→ WORK INSTRUCTION: Return each line of the data below unchanged, please.

..............................

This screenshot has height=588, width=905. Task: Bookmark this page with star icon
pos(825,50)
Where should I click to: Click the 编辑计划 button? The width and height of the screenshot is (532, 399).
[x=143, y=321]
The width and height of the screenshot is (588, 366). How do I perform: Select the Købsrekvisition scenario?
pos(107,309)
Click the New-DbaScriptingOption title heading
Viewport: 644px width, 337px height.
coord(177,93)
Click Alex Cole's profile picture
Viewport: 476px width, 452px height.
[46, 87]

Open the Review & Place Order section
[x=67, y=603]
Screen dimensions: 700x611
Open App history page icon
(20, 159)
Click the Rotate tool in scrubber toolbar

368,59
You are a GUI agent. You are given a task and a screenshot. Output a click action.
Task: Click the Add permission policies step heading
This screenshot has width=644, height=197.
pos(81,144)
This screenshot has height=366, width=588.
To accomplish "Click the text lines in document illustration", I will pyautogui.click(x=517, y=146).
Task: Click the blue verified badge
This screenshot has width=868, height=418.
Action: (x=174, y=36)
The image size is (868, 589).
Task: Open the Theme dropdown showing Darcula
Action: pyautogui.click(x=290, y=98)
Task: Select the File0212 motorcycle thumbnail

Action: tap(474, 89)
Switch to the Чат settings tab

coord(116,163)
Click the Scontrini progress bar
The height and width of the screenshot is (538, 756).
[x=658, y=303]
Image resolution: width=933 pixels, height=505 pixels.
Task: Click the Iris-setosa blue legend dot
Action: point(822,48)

..............................

→ WRITTEN ANSWER:
This screenshot has height=588, width=905. Task: Bookmark this page with star icon
pos(825,50)
Where should I click to: Click the 编辑计划 button? The width and height of the screenshot is (532, 399).
[x=143, y=321]
The width and height of the screenshot is (588, 366). How do I perform: Select the Købsrekvisition scenario?
pos(107,309)
Click the New-DbaScriptingOption title heading
Viewport: 644px width, 337px height.
coord(177,93)
Click Alex Cole's profile picture
Viewport: 476px width, 452px height.
[46, 87]

Open the Review & Place Order section
[x=67, y=603]
Screen dimensions: 700x611
Open App history page icon
(20, 159)
Click the Rotate tool in scrubber toolbar

368,59
You are a GUI agent. You are given a task and a screenshot. Output a click action.
Task: Click the Add permission policies step heading
This screenshot has width=644, height=197.
pos(81,144)
This screenshot has height=366, width=588.
To accomplish "Click the text lines in document illustration", I will pyautogui.click(x=517, y=146).
Task: Click the blue verified badge
This screenshot has width=868, height=418.
Action: (x=174, y=36)
The image size is (868, 589).
Task: Open the Theme dropdown showing Darcula
Action: pyautogui.click(x=290, y=98)
Task: Select the File0212 motorcycle thumbnail

Action: tap(474, 89)
Switch to the Чат settings tab

coord(116,163)
Click the Scontrini progress bar
The height and width of the screenshot is (538, 756).
[x=658, y=303]
Image resolution: width=933 pixels, height=505 pixels.
Task: Click the Iris-setosa blue legend dot
Action: point(822,48)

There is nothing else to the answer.